Unfolding Critical CSS

JP de Vries
Published in
9 min readApr 30, 2016


Inlining critical CSS is an optimization technique designed to make your site render blazingly fast. But does it?

A website is one or more web pages bound together by a domain, hyperlinks, commonly used assets, and the browser cache. Web pages are not websites. Websites are not web pages. Optimizations that lighten the payload of a web page may increase the payload of a website.

What is the difference between optimizing front end web pages and websites? How are files cached by the browser? When should you be designing for first visits and when should you be leveraging the browser cache? What is the payload of a website how is it affected by inlining performance techniques? Let us explore and discuss the differences between optimizing critical CSS for web pages and websites together.

Inlining critical CSS directly in your HTML improves the load time of your web page’s first visit but as your site is browsed the optimizations intended on making first impression snappier may slow subsequent visits down.

Critical CSS makes your site render blazingly fast — especially on mobile.

CSS Stylesheets block rendering. Until a user’s browser has requested, received, downloaded and parsed your stylesheets, your page will remain blank. By reducing the amount of CSS the browser has to go through, we can get the page to render much, much faster.

Unfortunately it’s quite tedious to manually determine what css should be considered critical for a page. This tool removes that pain as it automates the process for you.

About Critical CSS

All true. Well, mostly true. Critical CSS focuses so much on optimizing web pages it looses focus of optimizing websites. If we can agree a website is a series of web pages, we can agree optimizing for a single page does not translate to optimizing for a site. Web pages are not websites, so decide before you start optimizing be sure and decide which one to target.
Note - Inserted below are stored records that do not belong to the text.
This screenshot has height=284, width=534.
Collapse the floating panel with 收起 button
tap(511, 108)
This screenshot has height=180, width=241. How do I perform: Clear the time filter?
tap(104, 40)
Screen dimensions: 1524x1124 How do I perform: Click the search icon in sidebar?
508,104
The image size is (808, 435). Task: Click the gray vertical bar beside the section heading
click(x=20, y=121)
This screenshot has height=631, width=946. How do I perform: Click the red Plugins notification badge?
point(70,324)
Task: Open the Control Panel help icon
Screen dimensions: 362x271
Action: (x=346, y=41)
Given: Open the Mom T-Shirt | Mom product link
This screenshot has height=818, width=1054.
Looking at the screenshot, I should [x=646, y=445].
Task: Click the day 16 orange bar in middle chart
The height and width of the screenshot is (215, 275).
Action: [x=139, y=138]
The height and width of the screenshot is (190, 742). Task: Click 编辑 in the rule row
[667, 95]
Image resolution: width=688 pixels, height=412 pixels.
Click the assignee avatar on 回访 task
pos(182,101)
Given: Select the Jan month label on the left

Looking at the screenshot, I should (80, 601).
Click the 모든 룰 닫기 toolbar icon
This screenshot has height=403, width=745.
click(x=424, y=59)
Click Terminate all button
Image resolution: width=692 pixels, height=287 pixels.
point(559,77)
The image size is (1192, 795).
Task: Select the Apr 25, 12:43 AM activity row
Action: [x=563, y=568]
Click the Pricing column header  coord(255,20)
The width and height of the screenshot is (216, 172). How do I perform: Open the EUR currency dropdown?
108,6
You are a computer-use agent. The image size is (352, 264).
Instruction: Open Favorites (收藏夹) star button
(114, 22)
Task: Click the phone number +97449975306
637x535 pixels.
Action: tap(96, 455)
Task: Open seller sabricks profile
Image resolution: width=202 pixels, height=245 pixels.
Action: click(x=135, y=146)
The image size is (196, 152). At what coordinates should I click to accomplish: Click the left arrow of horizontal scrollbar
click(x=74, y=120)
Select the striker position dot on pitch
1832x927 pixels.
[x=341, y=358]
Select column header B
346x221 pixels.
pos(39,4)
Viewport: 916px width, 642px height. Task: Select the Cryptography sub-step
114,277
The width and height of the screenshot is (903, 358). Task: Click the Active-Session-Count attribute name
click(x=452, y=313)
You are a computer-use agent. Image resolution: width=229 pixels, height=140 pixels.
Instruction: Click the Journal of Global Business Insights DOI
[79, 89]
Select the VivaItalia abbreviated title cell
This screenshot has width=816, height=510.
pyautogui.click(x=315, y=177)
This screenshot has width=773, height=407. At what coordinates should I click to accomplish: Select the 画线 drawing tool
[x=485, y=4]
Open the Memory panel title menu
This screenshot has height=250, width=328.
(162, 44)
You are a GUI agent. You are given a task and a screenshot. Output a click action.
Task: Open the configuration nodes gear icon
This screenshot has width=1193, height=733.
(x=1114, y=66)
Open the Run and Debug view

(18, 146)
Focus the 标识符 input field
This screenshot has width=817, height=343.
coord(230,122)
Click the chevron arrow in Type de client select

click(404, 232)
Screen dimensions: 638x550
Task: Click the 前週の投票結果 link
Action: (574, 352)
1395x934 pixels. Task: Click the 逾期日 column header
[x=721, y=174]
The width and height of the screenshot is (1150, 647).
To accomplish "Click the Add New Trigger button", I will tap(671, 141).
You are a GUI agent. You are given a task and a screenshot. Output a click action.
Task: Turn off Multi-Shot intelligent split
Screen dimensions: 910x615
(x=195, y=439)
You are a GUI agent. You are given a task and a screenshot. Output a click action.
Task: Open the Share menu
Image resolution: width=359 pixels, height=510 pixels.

The first visit to a website is via a web page. In that first visit web browsers will cache external assets. Cached assets don’t have to be re–downloaded on subsequent visits. Leveraging the browser cache is a great way to optimize your website but does not optimize the load time of your first visit. In fact loading external assets slows your initial load down. Shipping inline styles that do not leverage the browser cache is a great way to optimize your first visit but by no measure optimizes the browsing experience of your website.

Ask Yourself

Are you building a single web page that users will visit once never to return to or are you building a multi–page website that most users click around on for a while? Will the content of your website be frequently updated? Do you expect users to return to the page within a short period of time? Regardless of what your users are doing now ask yourself what do you want them to do and design for that.

Inlining CSS

The cost

  • Unable to leverage the browser cache
  • Heavier HTML payload
  • Heavier site payload

The reward

  • Faster initial page load times
  • No blocking HTTP request
  • No latency in retrieving a cached file

If you are building a one page experience and your only performance concern is the first time the page loads then inlining CSS totally makes sense. Otherwise if you concerned with refreshing that page or visiting another page of the site within a short period of time, inlining CSS will send excessive bytes on each subsequent page request. If you keep to inlining only “critical CSS” such as the first 14kb or so of CSS to render the “above the fold” content this cost the amount of weight you are adding to your HTML isn’t much. Especially if GZIP is enabled, this won’t slow down your time to first byte on subsequent visits much.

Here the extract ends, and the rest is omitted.